LANG, Nicholas P.1, MILLER, Calvin F.1, FAULDS, J. E.2 and CRIBB, Warner3, (1)Department of Geology, Vanderbilt Univ, 2301 Vanderbilt Place, VU Station B 351805, Nashville, TN 37235-1805, (2)Nevada Bureau of Mines and Geology, Univ of Nevada, Reno, Mail Stop 178, Reno, NV 89557, (3)Geosciences, Middle Tennessee State Univ, PO Box 9, Murfreesboro, TN 37132,

The Union Pass area lies on the flank of the Black Mountains accommodation zone and is dominated by east-tilted fault blocks. A thick early-to-mid-Miocene volcanic sequence suggests that it represents a volcanic center. The sequence is especially well exposed in a relatively coherent block bounded on the west by the east-dipping Arabian Mine Fault and on the east by the west-dipping Frisco Mine Fault. The section here is a >1 km thick (neither base nor top is exposed) and dips uniformly 15-25° ENE with no systematic variability.
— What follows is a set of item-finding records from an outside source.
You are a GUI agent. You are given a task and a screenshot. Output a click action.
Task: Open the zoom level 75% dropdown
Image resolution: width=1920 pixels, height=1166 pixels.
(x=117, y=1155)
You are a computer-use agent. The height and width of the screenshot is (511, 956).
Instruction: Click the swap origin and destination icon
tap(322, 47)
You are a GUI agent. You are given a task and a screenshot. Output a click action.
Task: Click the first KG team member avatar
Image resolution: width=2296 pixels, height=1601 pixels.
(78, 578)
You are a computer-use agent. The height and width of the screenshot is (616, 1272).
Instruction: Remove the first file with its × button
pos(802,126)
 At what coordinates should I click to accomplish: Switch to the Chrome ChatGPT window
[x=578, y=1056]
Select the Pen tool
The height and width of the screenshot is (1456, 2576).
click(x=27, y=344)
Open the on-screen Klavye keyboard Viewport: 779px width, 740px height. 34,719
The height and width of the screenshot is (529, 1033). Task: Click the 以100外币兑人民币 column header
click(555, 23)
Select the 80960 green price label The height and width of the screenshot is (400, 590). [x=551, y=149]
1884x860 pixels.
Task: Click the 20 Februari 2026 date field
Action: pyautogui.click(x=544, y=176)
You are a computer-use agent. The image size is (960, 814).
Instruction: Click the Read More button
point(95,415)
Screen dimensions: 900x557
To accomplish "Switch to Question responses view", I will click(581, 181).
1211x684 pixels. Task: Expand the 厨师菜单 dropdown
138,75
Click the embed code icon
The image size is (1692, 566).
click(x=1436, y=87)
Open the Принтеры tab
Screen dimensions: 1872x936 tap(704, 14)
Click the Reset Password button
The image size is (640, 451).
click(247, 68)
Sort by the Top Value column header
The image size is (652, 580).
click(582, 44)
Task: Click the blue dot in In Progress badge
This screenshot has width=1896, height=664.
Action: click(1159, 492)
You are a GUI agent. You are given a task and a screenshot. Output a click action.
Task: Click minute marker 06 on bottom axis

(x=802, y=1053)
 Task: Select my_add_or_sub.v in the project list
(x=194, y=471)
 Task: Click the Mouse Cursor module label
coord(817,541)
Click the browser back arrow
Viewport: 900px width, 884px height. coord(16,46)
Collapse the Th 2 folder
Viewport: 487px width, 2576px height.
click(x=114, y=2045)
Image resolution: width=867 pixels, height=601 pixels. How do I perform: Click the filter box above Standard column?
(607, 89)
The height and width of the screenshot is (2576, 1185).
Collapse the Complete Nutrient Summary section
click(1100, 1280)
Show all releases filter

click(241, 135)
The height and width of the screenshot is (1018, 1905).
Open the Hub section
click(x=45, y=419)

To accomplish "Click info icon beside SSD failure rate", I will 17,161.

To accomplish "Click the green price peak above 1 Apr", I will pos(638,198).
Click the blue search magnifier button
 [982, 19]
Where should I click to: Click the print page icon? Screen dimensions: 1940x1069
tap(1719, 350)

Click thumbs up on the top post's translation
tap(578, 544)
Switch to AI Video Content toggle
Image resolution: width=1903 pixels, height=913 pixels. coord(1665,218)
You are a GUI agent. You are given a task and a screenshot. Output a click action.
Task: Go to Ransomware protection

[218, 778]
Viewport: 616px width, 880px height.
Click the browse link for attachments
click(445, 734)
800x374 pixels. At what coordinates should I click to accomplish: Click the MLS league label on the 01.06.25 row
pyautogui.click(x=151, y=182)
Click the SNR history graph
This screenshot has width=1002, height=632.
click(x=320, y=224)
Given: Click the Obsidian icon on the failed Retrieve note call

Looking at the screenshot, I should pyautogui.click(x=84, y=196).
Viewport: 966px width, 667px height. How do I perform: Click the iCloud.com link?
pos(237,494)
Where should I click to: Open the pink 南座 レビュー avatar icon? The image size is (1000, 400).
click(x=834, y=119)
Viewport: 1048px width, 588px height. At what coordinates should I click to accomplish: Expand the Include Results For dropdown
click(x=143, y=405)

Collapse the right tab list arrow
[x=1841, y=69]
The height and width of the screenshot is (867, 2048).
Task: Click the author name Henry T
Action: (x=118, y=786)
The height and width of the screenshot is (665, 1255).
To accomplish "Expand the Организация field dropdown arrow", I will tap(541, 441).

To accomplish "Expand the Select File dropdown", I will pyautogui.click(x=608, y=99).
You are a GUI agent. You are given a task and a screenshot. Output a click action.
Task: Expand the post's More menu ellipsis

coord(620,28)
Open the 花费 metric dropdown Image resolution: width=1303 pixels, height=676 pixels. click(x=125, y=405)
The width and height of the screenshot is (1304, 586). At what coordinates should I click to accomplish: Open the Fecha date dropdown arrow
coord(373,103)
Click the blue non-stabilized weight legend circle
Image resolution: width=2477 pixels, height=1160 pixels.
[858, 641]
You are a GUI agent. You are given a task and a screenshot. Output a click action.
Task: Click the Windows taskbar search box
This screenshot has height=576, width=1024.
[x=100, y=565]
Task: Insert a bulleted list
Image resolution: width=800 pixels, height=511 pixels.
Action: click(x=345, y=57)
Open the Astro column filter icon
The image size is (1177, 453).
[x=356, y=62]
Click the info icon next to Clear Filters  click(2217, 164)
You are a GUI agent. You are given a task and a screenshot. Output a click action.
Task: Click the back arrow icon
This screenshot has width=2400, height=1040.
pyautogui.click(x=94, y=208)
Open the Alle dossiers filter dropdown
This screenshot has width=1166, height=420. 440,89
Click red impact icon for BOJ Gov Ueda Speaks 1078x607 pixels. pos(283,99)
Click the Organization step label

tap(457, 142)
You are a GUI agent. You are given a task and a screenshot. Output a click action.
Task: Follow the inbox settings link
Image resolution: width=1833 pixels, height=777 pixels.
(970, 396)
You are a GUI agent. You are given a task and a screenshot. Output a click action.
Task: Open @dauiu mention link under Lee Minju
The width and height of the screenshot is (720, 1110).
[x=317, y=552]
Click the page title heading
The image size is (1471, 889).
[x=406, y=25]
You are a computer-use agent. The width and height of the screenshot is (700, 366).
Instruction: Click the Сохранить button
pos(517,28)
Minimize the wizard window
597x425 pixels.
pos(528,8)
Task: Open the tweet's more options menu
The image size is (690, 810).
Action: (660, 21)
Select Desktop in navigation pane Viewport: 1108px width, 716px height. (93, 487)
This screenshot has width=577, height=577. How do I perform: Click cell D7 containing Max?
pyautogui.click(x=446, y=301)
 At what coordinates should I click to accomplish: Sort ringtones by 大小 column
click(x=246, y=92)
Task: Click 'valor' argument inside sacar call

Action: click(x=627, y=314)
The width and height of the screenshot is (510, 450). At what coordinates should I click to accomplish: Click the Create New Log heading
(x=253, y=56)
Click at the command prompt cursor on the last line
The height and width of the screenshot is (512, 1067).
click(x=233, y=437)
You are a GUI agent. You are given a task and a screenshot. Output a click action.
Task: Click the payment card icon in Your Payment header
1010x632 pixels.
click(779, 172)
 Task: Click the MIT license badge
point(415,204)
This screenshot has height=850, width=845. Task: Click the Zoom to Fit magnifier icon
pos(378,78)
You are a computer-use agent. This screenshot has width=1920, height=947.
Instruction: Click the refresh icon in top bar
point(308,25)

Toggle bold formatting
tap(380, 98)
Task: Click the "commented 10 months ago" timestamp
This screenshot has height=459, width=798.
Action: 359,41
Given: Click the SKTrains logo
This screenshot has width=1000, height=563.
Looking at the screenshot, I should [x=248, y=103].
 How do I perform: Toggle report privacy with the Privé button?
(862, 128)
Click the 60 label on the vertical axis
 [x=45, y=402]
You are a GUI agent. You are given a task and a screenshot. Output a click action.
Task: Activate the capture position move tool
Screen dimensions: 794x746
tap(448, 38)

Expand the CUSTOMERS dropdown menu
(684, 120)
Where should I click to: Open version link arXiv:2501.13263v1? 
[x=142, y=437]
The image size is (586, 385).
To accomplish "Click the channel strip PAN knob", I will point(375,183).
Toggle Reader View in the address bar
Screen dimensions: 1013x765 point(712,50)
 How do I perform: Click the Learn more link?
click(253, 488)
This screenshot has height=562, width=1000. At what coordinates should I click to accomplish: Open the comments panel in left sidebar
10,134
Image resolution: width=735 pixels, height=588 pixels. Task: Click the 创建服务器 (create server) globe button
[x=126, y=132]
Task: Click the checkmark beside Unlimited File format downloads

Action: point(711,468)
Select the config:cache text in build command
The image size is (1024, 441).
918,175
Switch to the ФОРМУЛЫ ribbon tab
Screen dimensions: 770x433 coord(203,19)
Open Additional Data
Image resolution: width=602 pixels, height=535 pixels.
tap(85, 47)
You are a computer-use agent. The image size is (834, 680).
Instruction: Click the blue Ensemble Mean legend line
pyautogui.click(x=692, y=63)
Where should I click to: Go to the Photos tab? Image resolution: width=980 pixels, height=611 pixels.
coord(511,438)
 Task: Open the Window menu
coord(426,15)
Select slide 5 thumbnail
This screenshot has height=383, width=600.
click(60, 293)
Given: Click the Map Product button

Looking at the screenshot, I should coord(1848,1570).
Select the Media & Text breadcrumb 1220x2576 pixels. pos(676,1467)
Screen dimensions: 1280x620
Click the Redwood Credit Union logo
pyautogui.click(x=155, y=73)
Exposed strata include, from oldest to youngest, (1) ~500 m of massive trachyandesites and trachydacites, some of which possibly represent domes; (2) a heterogeneous, ~150 m sequence that includes trachydacite and rhyodacite flows and relatively sparse felsic tuffs, with volcaniclastic sandstones near the top; and (3) at least 600 m of very thick, massive, high-silica rhyolite breccia and lava. A trachydacite plug intrudes the rhyolite. All units are characterized by biotite and plagioclase phenocrysts; other mafic phenocrysts are absent, and sanidine is limited to the most evolved rhyolites. SiO2 ranges from 57-78 wt%, and all units are potassic, with K2O >~4 wt % even in andesites. REE patterns are extremely uniform (enriched LREE ~250 x chondrite, flat HREE ~10 x chondrite, minimal Eu anomaly) except that the high-silica rhyolite is poorer in LREE and has a large negative Eu anomaly. The abrupt transition from monotonous intermediate volcanism to more variable volcanism with abundant felsic eruptives is typical of the region. The absence of apparent hiatuses within the section suggests rapid transition. The only direct evidence of mafic input is the presence of sparse mafic enclaves in trachyandesite. Geochemical similarities throughout the section are consistent with all units being petrogenetically related. The thick outpourings of viscous, highly evolved, high-silica rhyolite may indicate tapping of late, fractionated liquid. The trachydacite plug may represent reestablishment of the fundamental magmatic system.